Adaptability, Focus, and Community
As our patients and our communities constantly evolve, our approach to health care must remain adaptable. At NewYork-Presbyterian, our commitment to addressing social determinants of health resides firmly at the heart of our mission. We integrate holistic, community-centered approaches within traditional healthcare settings and beyond.
For more than 20 years, the Division of Community & Population Health has led the way, working closely with our neighbors to develop impactful programs, services, and resources that bridge the healthcare gaps they encounter daily. We stand strong with our communities and physician leaders — listening, learning, and striving together to improve the health and well-being of all.
Today the Division provides services in the community and in our hospitals through our community health programs and our Ambulatory Care Network (ACN).
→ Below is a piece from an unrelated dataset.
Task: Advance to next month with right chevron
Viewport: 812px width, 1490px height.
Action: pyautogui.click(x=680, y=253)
Our care encompasses key focus areas, including Maternal and Child Health, Primary Care, Chronic Disease Prevention and Management, Behavioral Health, Youth Development, Sexual and Reproductive Health, and Specialty Care.
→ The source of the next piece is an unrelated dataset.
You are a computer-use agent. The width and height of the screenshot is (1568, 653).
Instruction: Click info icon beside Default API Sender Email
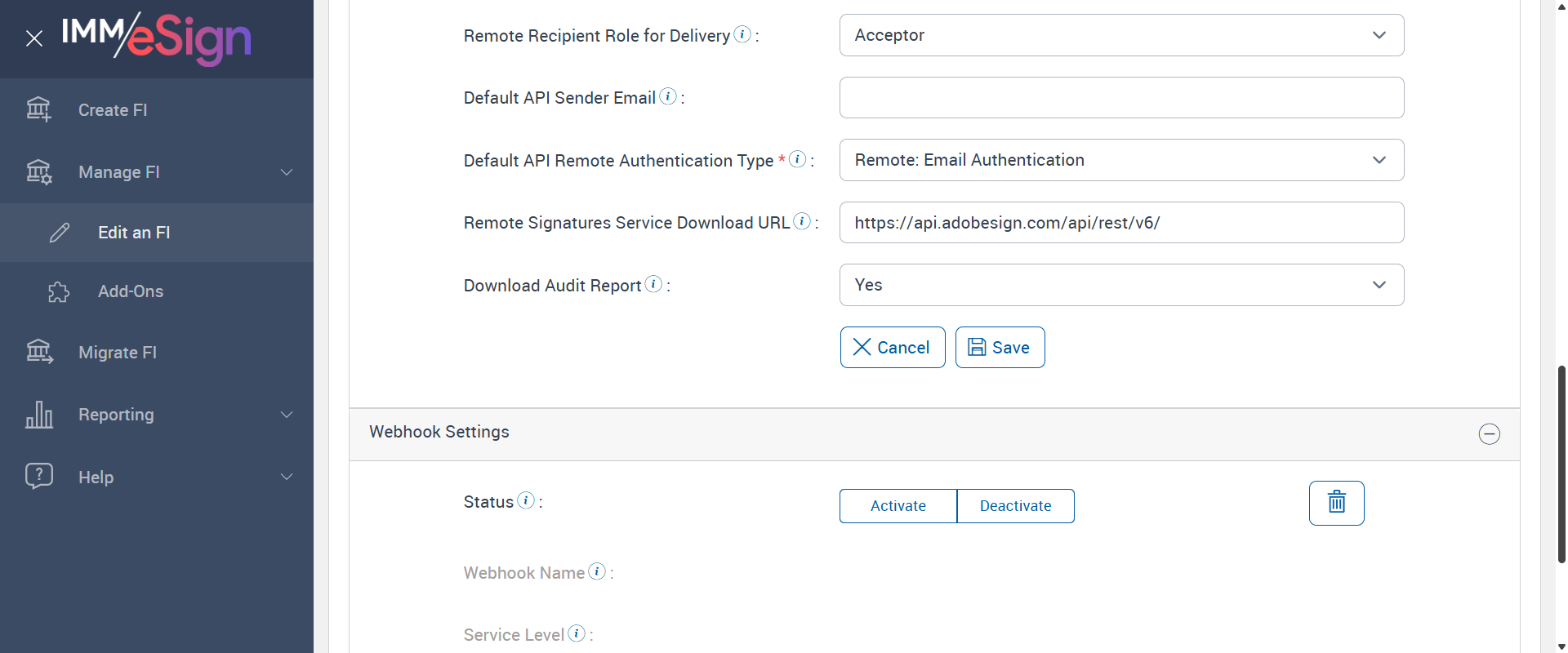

Beyond routine medical care, the ACN outpatient practices strengthen their impact by integrating wraparound services that address social determinants of health. By embedding these resources into the care model, in partnership with community health programs, the medical practices not only improve health outcomes, but advance health equity. This commitment to community-driven care reflects our ongoing dedication to fostering healthier, more resilient populations. Whether in the community, the ACN, or in our inpatient emergency departments, each team member plays an essential role in delivering high-quality care.
Every three years, we take part in a Community Health Needs Assessment (CHNA) to gather feedback directly from community members about the issues they face. We are excited to embark on another CHNA this year. The findings of this assessment will serve as a blueprint for supporting our communities through the programs and services we provide.
Thank you for another year of remarkable achievements and milestones. Your dedication, compassion, and hard work continue to shape our success and advance our mission. I look forward to continuing this important work together.
Sincerely,
Tiffany Sullivan, MPH
Senior Vice President & Chief Operating Officer
NewYork-Presbyterian Physician Services
Our Mission
The mission of the Division of Community and Population Health at NewYork-Presbyterian Hospital, in collaboration with academic partners from Columbia and Weill Cornell, is to enhance health equity and well-being through advanced, evidence-based clinical practice, health programs, training, and scholarship in the communities we serve.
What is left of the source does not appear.